Yesterday was big for Clearwire news. First came the launch of the Clear iSpot bundled with $25-per-month mobile broadband service. Then came news of massive subscriber additions for Clearwire in Q2. And finally, perhaps the biggest news of all, Clearwire announced it will start running serious LTE trials this fall.
The timing of the LTE announcement has to be in response to Verizon’s recent LTE marketing push, including the news that CEO Ivan Seidenberg will be keynoting at CES on the topic. However, the strategy shift would be significant no matter when Clearwire put out the press release. I personally do not subscribe to the belief that we have to pit WiMAX against LTE, but plenty of folks do. And since Clearwire has been WiMAX’s greatest advocate in the US, the fact that it’s now making noise over LTE is a big deal.
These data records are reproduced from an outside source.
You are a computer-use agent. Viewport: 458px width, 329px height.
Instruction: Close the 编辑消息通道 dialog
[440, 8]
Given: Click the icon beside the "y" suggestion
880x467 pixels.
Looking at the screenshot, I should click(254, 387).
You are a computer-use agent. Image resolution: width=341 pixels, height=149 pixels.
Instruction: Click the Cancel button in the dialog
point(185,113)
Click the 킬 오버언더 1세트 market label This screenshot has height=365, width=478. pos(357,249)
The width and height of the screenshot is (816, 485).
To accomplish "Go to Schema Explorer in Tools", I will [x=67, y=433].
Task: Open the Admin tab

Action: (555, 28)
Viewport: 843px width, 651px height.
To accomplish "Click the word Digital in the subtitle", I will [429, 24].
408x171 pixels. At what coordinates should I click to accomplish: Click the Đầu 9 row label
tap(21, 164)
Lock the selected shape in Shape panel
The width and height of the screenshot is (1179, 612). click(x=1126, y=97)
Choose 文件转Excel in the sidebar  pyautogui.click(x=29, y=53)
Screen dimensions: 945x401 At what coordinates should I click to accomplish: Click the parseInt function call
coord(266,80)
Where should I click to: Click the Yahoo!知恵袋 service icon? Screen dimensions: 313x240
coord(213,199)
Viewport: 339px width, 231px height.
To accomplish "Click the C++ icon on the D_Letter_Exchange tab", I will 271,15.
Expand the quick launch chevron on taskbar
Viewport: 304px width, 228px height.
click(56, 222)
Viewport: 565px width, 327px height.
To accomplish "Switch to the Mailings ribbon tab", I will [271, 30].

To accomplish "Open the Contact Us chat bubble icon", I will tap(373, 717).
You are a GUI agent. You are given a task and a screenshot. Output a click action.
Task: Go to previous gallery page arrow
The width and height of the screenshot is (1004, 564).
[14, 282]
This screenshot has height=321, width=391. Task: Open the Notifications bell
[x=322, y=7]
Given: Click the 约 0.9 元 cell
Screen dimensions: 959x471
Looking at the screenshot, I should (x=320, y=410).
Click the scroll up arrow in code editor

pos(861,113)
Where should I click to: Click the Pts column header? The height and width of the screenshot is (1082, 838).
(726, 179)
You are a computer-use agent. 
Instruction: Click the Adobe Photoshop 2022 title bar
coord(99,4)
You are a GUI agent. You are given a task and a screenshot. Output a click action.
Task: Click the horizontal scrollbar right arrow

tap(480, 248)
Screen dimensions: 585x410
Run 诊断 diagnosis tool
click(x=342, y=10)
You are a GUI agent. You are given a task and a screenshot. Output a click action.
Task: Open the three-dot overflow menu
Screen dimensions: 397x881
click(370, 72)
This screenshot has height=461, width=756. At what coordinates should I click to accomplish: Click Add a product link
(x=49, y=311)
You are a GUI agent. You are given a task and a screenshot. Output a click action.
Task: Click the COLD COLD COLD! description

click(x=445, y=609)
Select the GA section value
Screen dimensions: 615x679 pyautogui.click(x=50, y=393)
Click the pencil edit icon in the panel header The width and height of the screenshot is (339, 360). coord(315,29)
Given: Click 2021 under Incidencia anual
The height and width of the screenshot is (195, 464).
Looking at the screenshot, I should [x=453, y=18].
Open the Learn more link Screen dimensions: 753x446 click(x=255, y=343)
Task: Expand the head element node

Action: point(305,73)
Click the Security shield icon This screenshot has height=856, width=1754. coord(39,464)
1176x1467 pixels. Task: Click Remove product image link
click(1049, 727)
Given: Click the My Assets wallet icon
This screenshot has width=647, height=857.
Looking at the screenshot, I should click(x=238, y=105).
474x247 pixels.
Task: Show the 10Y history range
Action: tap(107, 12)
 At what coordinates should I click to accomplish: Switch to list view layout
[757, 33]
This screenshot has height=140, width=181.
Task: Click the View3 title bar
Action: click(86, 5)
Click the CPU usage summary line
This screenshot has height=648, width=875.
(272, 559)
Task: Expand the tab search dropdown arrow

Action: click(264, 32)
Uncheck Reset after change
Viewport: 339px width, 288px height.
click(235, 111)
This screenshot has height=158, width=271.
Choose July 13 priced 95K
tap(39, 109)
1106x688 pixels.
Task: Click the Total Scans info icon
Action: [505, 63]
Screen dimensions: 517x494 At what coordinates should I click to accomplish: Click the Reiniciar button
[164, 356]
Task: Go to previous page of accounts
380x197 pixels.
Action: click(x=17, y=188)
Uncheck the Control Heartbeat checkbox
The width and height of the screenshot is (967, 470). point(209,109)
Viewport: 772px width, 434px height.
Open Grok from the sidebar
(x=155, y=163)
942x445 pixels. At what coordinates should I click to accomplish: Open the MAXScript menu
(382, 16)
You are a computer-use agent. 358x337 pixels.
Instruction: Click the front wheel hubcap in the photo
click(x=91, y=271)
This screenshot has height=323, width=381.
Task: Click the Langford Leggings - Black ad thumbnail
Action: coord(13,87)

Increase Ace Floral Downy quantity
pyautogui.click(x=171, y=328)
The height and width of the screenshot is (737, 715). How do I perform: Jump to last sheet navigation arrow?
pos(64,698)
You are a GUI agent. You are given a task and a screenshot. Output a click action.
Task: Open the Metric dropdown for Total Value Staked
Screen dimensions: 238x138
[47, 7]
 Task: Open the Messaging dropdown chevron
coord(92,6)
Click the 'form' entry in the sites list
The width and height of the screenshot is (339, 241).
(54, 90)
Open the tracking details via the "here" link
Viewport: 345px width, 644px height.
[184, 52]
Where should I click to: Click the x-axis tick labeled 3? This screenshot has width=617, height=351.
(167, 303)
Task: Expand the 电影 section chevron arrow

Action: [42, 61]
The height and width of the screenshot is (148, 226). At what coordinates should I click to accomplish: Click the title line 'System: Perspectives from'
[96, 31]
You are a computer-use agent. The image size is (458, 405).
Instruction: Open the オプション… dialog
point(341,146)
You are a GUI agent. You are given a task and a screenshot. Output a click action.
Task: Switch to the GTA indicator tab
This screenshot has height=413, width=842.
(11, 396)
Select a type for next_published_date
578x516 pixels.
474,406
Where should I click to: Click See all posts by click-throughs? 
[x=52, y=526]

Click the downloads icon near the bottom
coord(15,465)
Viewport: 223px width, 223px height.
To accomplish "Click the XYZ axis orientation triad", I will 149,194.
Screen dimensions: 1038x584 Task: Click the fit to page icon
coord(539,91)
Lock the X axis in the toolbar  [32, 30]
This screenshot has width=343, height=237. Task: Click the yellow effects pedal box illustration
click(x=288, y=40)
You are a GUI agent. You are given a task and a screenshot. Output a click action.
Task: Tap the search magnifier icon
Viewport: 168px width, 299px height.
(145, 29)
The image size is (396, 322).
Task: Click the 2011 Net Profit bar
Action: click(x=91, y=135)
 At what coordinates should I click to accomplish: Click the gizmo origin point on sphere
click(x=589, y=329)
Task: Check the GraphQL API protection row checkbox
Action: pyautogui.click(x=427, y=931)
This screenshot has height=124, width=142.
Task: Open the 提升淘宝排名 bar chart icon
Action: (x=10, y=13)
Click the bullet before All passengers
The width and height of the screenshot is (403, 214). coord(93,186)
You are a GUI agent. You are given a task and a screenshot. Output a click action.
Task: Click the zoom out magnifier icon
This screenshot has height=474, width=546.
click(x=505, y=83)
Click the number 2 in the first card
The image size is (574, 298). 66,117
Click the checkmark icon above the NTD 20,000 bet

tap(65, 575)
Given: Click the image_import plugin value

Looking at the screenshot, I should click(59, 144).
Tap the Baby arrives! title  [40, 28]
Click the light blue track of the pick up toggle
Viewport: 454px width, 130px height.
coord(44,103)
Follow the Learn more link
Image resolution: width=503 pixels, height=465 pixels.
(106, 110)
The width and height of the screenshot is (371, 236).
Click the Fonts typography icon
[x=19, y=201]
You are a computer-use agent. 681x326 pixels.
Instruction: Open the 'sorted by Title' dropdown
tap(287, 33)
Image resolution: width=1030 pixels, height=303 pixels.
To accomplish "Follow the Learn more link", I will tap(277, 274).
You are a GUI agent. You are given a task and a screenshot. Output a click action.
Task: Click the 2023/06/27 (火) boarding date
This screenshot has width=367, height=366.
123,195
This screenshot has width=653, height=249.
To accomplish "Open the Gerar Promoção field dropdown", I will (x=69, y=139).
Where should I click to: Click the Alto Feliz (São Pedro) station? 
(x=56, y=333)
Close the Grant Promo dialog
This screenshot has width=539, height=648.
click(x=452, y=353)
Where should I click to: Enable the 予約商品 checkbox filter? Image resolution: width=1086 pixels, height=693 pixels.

For the uninitiated (i.e. anyone not directly in the business of wireless networks), LTE has the potential to enable greater mobile broadband speeds than its WiMAX counterpart. However, WiMAX has had a couple of years now to build up network capacity in the US, whereas LTE is not yet commercially available. There’s another important distinction too. WiMAX and LTE typically operate on different frequencies, at least at the moment. Which operators (cable and telco) deploy which technology depends a lot on what spectrum they have access too. The WiMAX Forum has standardized around 2.3 GHz, 2.5 GHz, and 3.5 GHz. Whereas LTE, as far as I’m aware, is focused on 700 MHz, 900 MHz, and 2.6 GHz frequencies. In today’s announcement, Clearwire notes that it will use its 2.5 GHz spectrum for both WiMAX and LTE. I don’t know what the implications are there, but I’ll be interested to read more as industry experts dig deeper into the technical details.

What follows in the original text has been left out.